**Source text:**
+===+

B. Timeliness of Prudential's Petition to Vacate
Before addressing Prudential's arguments, we examine a threshold issue appellees raise: whether Prudential's petition to vacate was timely. Appellees argue that Prudential's petition is governed by Rule 627(g) of the Rules of the New York Stock Exchange ("NYSE"), which they maintain establishes a 30-day period for filing petitions to vacate. Since the petition was filed on March 9, 1994, sixty-one days after the award was issued, under appellees' reading of Rule 627(g), Prudential's petition would be time-barred. In turn, Prudential claims that its petition is governed by the 90-day period set out in Section(s) 12 of the FAA, 9 U.S.C. § 12 (1994), and so is timely. The court below found that Section 12 of the FAA applies, and the petition is not time-barred. We affirm.
The Rule states:
All monetary awards shall be paid within thirty (30) days of receipt unless a motion to vacate has been filed with a court of competent jurisdiction. An award shall bear interest from the date of the award: (i) if not paid within thirty (30) days of receipt, (ii) if the award is the subject of a motion to vacate which is denied, or (iii) as specified by the arbitrator(s) in the award. Interest shall be assessed at the legal rate, if any, then prevailing in the state where the award was rendered, or at a rate set by the arbitrator(s).
2 New York Stock Exchange Guide, Rule 627(g) (1989).
The Rule states, in pertinent part:
Notice of a motion to vacate, modify or correct an award must be served upon the adverse party or his attorney within three months after the award is filed or delivered.
9 U.S.C. § 12 (1994).
Appellees make their argument in two stages. First, they maintain that, since parties may agree to arbitrate under non-FAA rules, and the parties submitted a Uniform Submission Agreement to the NYSE providing that the arbitration would be conducted in accordance with the rules of the exchange, those rules trump the FAA. Second, they argue that Rule 626(g), by requiring payment of the award within 30 days of its receipt if a motion to vacate has not been filed, compels the conclusion that any challenge to an arbitration award must be filed within the same period.
See Mastrobuono v. Shearson Lehman Hutton, ___ U.S. ___, ___, 115 S.Ct. 1212, 1216, 131 L.Ed.2d 76 (1995) (noting that "the FAA's pro-arbitration policy does not operate without regard to the wishes of the contracting parties"); Volt Info. Sciences, Inc. v. Board of Trustees, 489 U.S. 468, 479 (1989) ("Arbitration under the Act is a matter of consent, not coercion, and parties are generally free to structure their arbitration agreements as they see fit").
Each appellee signed an Employment Agreement with Prudential that contained an arbitration clause. The clause provided for, inter alia, settlement of all claims arising between Prudential and its employees through arbitration under the prevailing Constitution and Rules of the NYSE. Also, the Submission Agreement which the parties filed with the NYSE shows that they submitted their dispute to arbitration in accordance with that body's Rules, Constitution, By-laws, Regulations, and/or Code of Arbitration.
We are not convinced, however. We do not question that the NYSE Rules apply. Where parties agree to a set of rules different than those of the FAA, "enforcing those rules according to the terms of the agreement is fully consistent with the goals of the FAA, even if the result is that arbitration is stayed where the Act would otherwise permit it to go forward." Volt, 489 U.S. at 479. While we agree with appellees' first premise, however, we do not subscribe to their second one.

+===+

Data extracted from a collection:

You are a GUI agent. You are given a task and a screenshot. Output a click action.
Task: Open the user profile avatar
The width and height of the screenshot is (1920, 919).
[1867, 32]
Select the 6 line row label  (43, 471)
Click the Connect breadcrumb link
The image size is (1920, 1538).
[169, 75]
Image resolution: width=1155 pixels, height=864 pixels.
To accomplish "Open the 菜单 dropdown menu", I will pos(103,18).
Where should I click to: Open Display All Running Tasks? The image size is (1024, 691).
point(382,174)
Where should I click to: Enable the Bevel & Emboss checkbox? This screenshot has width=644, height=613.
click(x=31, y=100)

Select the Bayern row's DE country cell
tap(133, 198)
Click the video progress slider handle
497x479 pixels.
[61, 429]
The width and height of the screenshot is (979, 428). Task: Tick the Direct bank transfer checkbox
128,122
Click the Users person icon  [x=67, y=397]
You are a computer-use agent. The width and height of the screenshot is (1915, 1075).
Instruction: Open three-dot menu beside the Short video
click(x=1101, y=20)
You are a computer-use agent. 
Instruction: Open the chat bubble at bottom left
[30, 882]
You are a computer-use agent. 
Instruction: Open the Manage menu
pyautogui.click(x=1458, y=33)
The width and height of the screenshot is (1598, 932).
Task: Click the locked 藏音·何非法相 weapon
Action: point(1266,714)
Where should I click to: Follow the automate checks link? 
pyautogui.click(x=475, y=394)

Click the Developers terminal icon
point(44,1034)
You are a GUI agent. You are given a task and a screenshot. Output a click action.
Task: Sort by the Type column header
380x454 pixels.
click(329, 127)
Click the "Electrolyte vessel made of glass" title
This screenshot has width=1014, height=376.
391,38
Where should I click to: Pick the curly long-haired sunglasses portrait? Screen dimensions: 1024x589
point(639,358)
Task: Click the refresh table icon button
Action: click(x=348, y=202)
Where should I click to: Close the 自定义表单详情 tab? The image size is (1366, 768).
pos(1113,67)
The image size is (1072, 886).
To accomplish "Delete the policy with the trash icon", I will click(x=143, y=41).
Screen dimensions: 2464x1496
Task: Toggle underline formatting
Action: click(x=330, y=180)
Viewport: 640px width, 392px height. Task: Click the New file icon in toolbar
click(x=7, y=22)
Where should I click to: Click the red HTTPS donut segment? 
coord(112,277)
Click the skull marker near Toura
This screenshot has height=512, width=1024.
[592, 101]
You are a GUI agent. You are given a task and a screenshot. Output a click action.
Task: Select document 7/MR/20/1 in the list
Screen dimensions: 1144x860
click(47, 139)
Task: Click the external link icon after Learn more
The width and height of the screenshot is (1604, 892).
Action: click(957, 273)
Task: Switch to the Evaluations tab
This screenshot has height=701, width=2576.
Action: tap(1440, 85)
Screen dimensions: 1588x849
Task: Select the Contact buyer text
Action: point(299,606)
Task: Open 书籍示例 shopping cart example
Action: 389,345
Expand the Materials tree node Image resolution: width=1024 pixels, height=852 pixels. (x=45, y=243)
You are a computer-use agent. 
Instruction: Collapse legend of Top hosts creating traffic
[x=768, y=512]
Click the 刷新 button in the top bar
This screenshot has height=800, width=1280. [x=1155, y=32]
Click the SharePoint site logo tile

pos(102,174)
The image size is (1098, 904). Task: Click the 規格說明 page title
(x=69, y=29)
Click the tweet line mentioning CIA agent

+===+

**Problems and tasks:**
1/ In the court opinion excerpt, how many days after the award was issued did Prudential file its petition to vacate?
2/ Repeat everything in the records from the line containing "Task: Switch to the Evaluations tab" down to the end of the records, including both ends.

**Expected results:**
1/ Sixty-one days.

2/
Task: Switch to the Evaluations tab
This screenshot has height=701, width=2576.
Action: tap(1440, 85)
Screen dimensions: 1588x849
Task: Select the Contact buyer text
Action: point(299,606)
Task: Open 书籍示例 shopping cart example
Action: 389,345
Expand the Materials tree node Image resolution: width=1024 pixels, height=852 pixels. (x=45, y=243)
You are a computer-use agent. 
Instruction: Collapse legend of Top hosts creating traffic
[x=768, y=512]
Click the 刷新 button in the top bar
This screenshot has height=800, width=1280. [x=1155, y=32]
Click the SharePoint site logo tile

pos(102,174)
The image size is (1098, 904). Task: Click the 規格說明 page title
(x=69, y=29)
Click the tweet line mentioning CIA agent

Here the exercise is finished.